▸ Directions for this task:
With the pictures left out, please return exactly the line holding "Given: Click the first medal badge next to 勋章" and each following line until the entries end.

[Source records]
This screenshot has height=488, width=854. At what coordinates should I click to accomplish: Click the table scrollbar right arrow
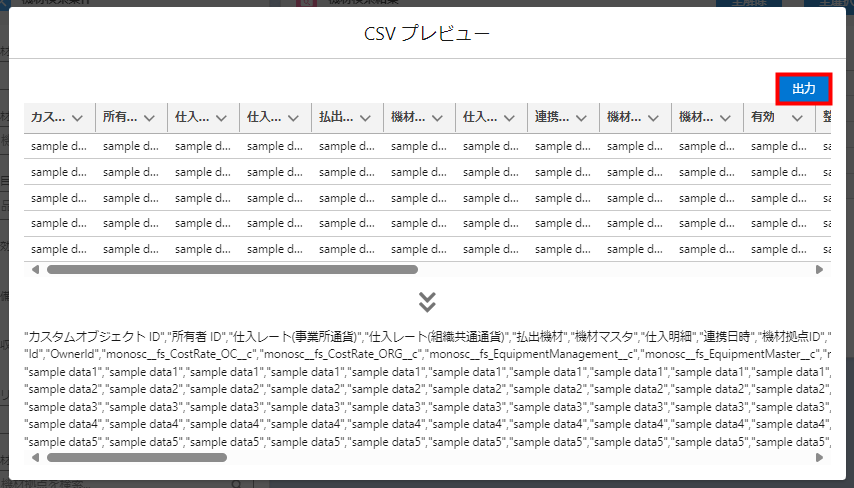pos(819,269)
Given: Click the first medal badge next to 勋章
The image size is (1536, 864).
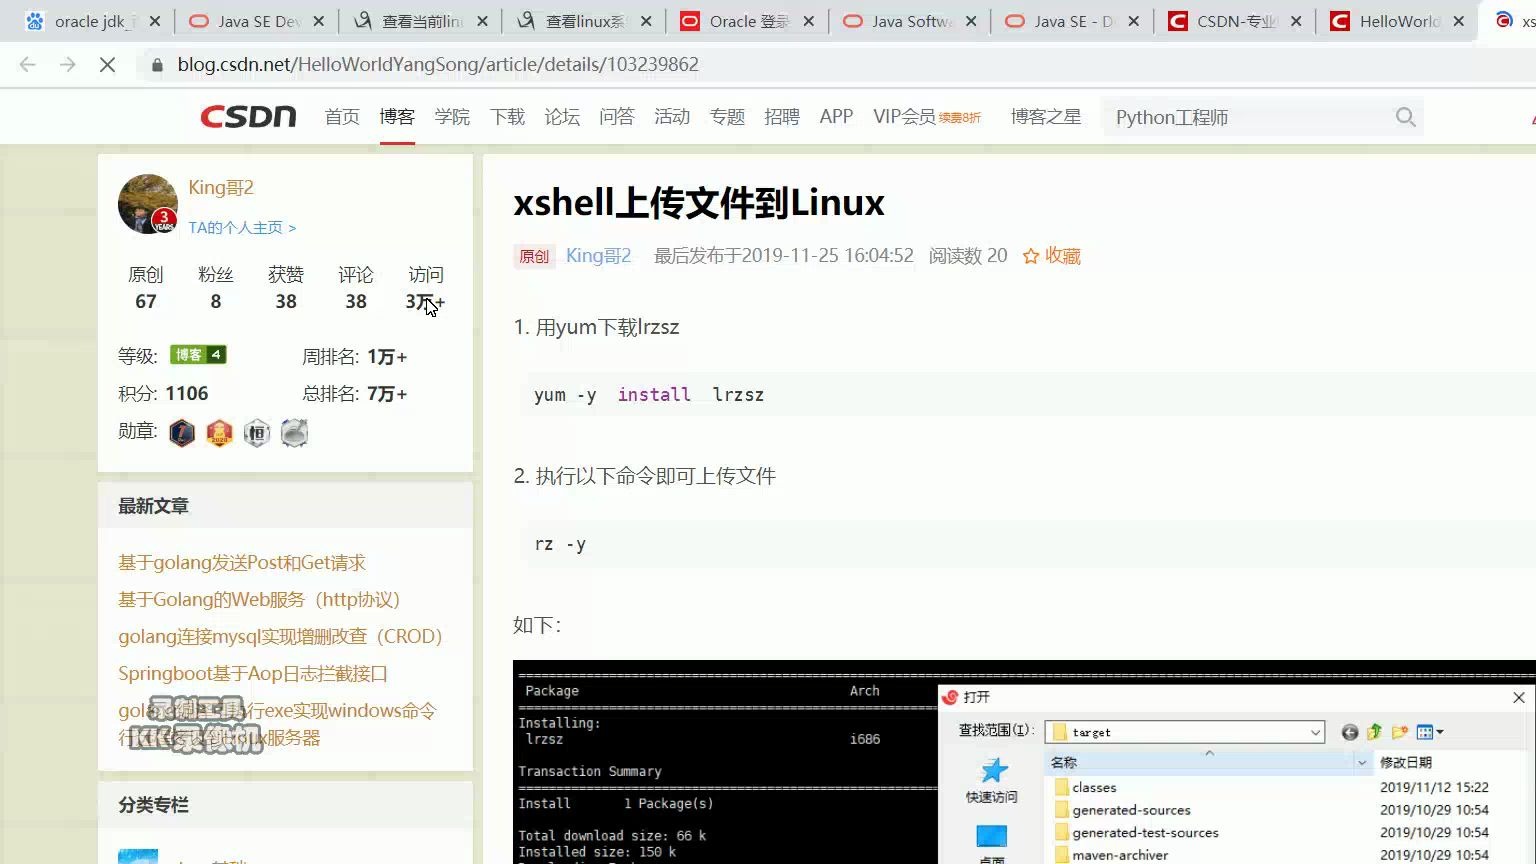Looking at the screenshot, I should pyautogui.click(x=181, y=432).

▸ Written answer:
Given: Click the first medal badge next to 勋章
The image size is (1536, 864).
Looking at the screenshot, I should pyautogui.click(x=181, y=432).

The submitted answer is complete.